Kenny Washington was the first Black athlete to sign a contract with an NFL team in the postwar era. After leading the nation in total offense while playing at UCLA in 1939, he was surprisingly not a first team All-America selection, nor was he chosen to play in the East-West Shrine Game that season. Some blamed these omissions on racism. Nonetheless he was a part of a great backfield featuring himself, Woody Strode, Jackie Robinson, and Ray Bartlett.

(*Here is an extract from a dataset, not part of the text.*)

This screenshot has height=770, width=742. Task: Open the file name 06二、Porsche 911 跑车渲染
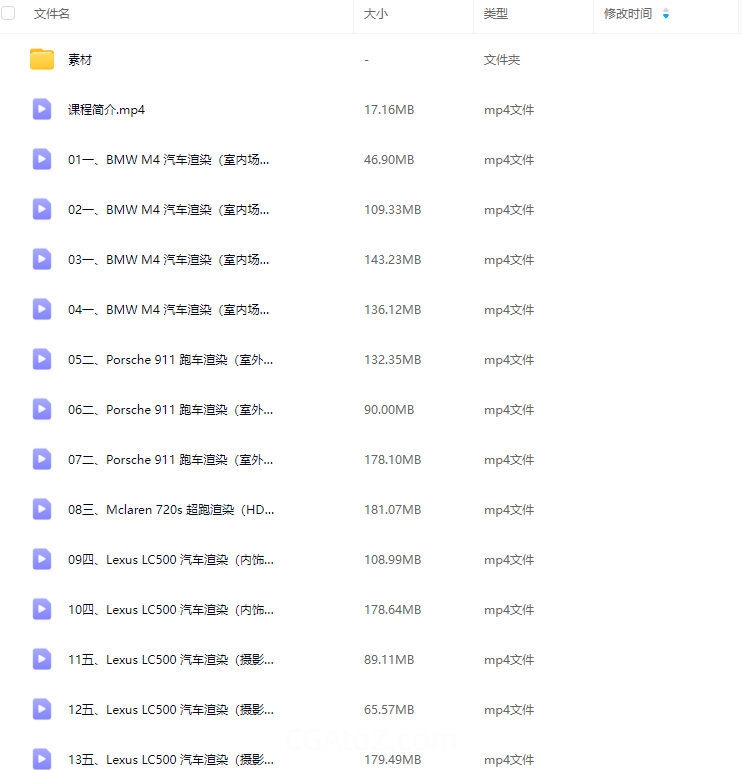tap(170, 410)
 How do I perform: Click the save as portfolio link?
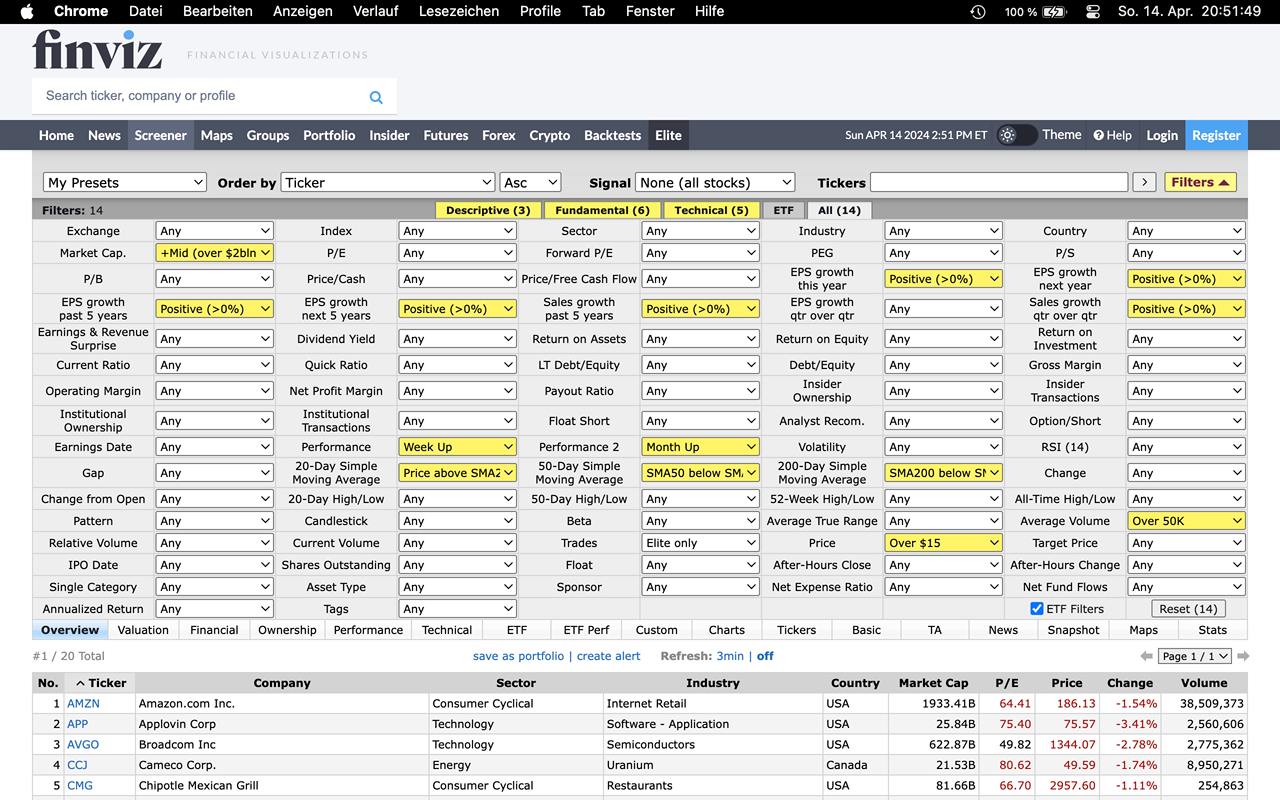(518, 656)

Washington ended up playing for the Hollywood Bears of the Pacific Coast Professional Football League during the 1941 through 1945 season. In 1945, he found himself liberating Jewish prisoners from a concentration camp in Eastern Europe. In 1946, the Cleveland Rams moved to LA, and the coliseum commission stipulated that the Rams sign a black player, as both white and black taxpayers had paid for construction of the facility. Hence, the team signed him on March 21, 1946. According to the archives of the Daily Bruin:
“When team president Dan Reeves moved the Cleveland Rams to Los Angeles, the commissioners of the Los Angeles Coliseum stipulated as part of the agreement that the team be integrated. As a result, Reeves signed Woody Stolle and Kenny Washington, and in the process made history.”
Washington was a staunch Republican and vigorously supported Richard Nixon’s 1950 U.S. Senate campaign. The night before Nixon’s victory in the election, he spent the evening in Washington’s south L.A. home chilling out and playing records. After his playing days concluded, Washington worked as a police officer in the LAPD.